Monday, March 1, 2010

Let the Fear Make You Smarter

I've been planning this blog entry for a long time, and have just been waiting for a chance to write it.  I had been planning to write about Taco's monthly can't-catch-me game (inflicted on a poor, unsuspecting friend of mine), and our last lesson, in which I struggled with my galloping and jumping position.  I also was planning to incorporate insights about galloping and jumping gained from watching upper-level riders over the weekend, because I made my annual trip to the Wilsons' lovely Pine Top Farm to volunteer for some of the nicest and best organizers in the eventing business.

But yesterday, cross-country day, was one of the toughest I have ever experienced with horses.  I witnessed not one, but two, serious falls at the fences I was judging.  These falls were horse falls which, as common sense would dictate, are more dangerous than falls in which only the rider meets the ground.  Worse, they were what are known as "rotational" falls, where the horse does not gain enough altitude in the takeoff and hits the fence somewhere on the forearm, causing it to somersault over the fence.  These thankfully rare falls are the most dangerous kind, to both horses and riders.  Luckily, both horses in the incidents that I saw seemed unhurt and were led off the course.  The riders, however, were seriously hurt and taken to the hospital in an ambulance.  I do not know their current conditions, but I am praying for them both to heal well and quickly.

I was very shaken.  I have been present at events where serious falls have happened, and have known someone who was paralyzed in a rotational fall.  But I had never witnessed one in person, let alone been standing next to the fence at which the fall occurred, or been all by myself with an injured rider at my feet, or helped the EMT carefully reposition that rider so she could be transported on a backboard.  And I hope I never ever have the chance to repeat it.
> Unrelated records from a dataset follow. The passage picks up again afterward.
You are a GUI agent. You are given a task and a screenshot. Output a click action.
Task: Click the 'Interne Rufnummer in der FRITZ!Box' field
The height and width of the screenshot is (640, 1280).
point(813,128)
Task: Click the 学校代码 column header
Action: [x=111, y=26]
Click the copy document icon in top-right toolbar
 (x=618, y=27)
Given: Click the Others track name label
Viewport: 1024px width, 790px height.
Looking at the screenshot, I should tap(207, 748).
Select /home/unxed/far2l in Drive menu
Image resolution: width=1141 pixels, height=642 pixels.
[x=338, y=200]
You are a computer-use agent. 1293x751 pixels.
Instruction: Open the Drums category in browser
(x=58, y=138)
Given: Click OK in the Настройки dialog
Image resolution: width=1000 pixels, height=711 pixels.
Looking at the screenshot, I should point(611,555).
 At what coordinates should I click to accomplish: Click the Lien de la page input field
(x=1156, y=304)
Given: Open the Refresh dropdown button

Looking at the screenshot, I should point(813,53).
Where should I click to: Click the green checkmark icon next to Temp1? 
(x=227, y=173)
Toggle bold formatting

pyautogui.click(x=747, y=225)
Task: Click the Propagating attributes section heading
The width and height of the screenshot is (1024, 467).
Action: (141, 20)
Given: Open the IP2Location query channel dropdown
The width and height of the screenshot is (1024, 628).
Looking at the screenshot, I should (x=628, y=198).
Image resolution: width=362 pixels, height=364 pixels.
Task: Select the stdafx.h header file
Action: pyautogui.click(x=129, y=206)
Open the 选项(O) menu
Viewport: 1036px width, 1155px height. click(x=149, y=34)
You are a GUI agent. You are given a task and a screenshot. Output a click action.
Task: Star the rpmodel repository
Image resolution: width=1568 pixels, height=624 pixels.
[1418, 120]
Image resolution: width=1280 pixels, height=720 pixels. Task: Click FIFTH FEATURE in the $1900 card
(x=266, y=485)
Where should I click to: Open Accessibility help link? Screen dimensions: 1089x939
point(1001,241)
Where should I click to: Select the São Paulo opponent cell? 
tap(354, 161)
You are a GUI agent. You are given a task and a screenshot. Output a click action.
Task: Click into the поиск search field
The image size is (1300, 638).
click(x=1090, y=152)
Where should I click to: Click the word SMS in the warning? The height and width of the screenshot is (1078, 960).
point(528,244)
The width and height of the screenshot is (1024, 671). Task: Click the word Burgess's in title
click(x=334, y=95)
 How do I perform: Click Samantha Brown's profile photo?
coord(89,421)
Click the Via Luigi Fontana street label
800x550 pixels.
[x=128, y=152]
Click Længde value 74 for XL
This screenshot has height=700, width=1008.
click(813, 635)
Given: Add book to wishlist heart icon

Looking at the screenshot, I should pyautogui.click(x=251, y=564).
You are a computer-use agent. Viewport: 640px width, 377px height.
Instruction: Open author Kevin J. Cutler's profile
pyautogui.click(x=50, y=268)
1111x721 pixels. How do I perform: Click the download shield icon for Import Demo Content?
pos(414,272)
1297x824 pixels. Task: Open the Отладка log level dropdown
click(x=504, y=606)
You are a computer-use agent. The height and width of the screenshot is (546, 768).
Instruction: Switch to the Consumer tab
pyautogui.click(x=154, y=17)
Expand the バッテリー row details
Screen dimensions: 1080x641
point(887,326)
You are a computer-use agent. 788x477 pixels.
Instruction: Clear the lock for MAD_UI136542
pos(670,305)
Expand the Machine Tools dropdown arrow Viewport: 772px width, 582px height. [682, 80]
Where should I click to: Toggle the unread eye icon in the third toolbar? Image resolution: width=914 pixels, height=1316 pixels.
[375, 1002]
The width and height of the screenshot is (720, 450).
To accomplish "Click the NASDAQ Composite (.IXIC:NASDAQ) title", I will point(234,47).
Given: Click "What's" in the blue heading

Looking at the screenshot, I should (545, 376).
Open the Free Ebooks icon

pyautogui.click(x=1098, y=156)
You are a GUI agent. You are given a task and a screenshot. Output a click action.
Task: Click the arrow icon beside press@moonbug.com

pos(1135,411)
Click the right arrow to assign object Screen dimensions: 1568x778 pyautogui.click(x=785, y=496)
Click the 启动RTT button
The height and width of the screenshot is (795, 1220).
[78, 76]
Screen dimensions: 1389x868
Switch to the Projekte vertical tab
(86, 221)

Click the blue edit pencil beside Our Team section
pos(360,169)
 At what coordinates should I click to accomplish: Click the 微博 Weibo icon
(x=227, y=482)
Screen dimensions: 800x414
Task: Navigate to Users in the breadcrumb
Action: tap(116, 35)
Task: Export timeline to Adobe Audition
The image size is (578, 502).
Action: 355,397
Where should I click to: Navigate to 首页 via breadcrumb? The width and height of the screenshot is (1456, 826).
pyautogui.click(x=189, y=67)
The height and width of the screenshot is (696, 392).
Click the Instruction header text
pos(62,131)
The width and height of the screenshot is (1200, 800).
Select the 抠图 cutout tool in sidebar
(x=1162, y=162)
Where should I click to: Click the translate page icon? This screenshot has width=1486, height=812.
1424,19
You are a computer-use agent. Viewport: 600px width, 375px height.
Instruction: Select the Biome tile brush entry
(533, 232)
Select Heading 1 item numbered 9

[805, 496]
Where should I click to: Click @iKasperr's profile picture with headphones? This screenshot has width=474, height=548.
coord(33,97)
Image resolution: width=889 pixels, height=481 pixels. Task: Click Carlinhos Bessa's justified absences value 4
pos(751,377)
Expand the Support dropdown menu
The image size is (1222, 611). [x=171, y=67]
Under the circumstances, it seems incredibly selfish to worry about how I will maintain my confidence in my own riding.  But reality is that I have an event coming up in two weeks, and unless I scratch, which I believe would be detrimental, I will need to get back on the horse and figure out a way to ride through the fear.  So I list some pertinent information here.
  1. The risk of horse falls per number of starters at Training is very low, and rotational falls are very, very rare.  This is because the fences are low enough that the horse is far less likely to catch his forearms on the fence.  I can live with this quite small level of risk.  And I have a very savvy and experienced horse, plus an extremely capable instructor.
  2. Given that I choose to live with this level of risk, what I can do now is to mitigate my risk as much as possible.  This means that, in addition to having a wonderful horse and instructor, I can work on my own physical and mental fitness.  I need to continue my workouts on the rowing machine and my core exercises, even though work and household tasks constantly intrude.  I also will be using the services of Carol, the Team Taco resident sports psychologist.
On this last point, sports psychology, I received a wonderful gift yesterday from John Staples, a former international eventer and a current member of the USEF Safety Committee.  He shared an experience with me that he'd had at Rolex, in which a close friend of his had fallen badly, very shortly before John himself was due to leave the start box.  It was very difficult to summon the courage to head out on course, but the conclusion that he drew was that he was going to be as smart and sharp as possible as he jumped around cross country that day.  He let the fear make him a smarter rider.

So I will end with that insight.  Let your fear make you smarter.